I went to see a flat this evening. Actually it was the second time I'd been to see it as the first time nobody had been there. The area is incredible. There's a Japanese restaurant around the corner where the Nagoyan family who owns it have an entire section in the menu for okonomiyaki and the only people in there were Japanese. There's a Spanish restaurant across the street where the owner is Galician and there's both pulpo and caldo Gallego on the menu, there are local grocers aplenty, and there's a Creole restaurant around the corner where the owner from Martinique told me about the mouth-watering things on the menu that combined mango, fish, spices and exotic vegetables in the most incredible sounding ways.
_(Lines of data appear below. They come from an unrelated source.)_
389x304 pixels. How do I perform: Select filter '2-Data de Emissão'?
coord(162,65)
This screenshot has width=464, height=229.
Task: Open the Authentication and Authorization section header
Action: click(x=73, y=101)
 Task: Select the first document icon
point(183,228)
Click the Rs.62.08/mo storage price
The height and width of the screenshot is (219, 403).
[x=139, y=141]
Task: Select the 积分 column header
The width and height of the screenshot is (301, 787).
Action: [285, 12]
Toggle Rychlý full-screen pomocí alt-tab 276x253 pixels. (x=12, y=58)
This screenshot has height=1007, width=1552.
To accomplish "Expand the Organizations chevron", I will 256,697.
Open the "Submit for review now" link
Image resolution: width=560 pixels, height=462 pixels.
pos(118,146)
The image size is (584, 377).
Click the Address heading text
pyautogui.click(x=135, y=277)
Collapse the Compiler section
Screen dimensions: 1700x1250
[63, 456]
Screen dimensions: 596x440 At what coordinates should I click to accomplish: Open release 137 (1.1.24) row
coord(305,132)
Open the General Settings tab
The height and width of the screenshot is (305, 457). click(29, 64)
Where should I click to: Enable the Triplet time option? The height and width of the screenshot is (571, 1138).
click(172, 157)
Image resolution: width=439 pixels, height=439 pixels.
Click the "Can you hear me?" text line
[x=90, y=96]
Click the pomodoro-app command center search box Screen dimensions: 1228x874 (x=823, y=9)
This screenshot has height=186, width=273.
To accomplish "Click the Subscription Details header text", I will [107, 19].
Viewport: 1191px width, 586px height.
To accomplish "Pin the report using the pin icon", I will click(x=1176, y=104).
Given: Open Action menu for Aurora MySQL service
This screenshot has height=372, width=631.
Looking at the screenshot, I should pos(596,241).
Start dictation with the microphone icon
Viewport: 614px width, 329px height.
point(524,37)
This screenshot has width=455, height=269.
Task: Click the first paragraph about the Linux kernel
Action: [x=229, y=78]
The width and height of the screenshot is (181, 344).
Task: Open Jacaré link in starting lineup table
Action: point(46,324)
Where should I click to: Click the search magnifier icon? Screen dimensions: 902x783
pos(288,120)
This is my kind of area! In addition, the fact that it's on the same subway line as my gym and the institute makes it really special. Unfortunately the house was not, and I'm going to have to keep looking, but at least I know have an idea of my ideal area, even if it is one of the most sought after in the city.

Anyway, coming out of the Galician restaurant, where I'd spent a while chatting to the owner about the wines, I was reminded of a photo I'd been editing for a while, from my first summer in Galicia when I went with a couple of friends up to the Costa de Muerte. On the way we passed an abandoned boat and I got some shots of it. I wanted to play a bit with this photo because the contrasts between the background and the boat are not that strong, so I've needed to do quite a bit of work to get it to this stage. After a dozen or so masked adjustment layers I'm getting happier with the results, and this sort of exercise is definitely something I should be trying more. When you stare at a photo for a couple of hours it becomes very difficult to be at all objective about it, but this is a part of the art that I need to work on.

Galician boat
So, re. the housing situation it's looking pretty bleak still, but I have a couple more flats to see this week and I'm still holding out hope.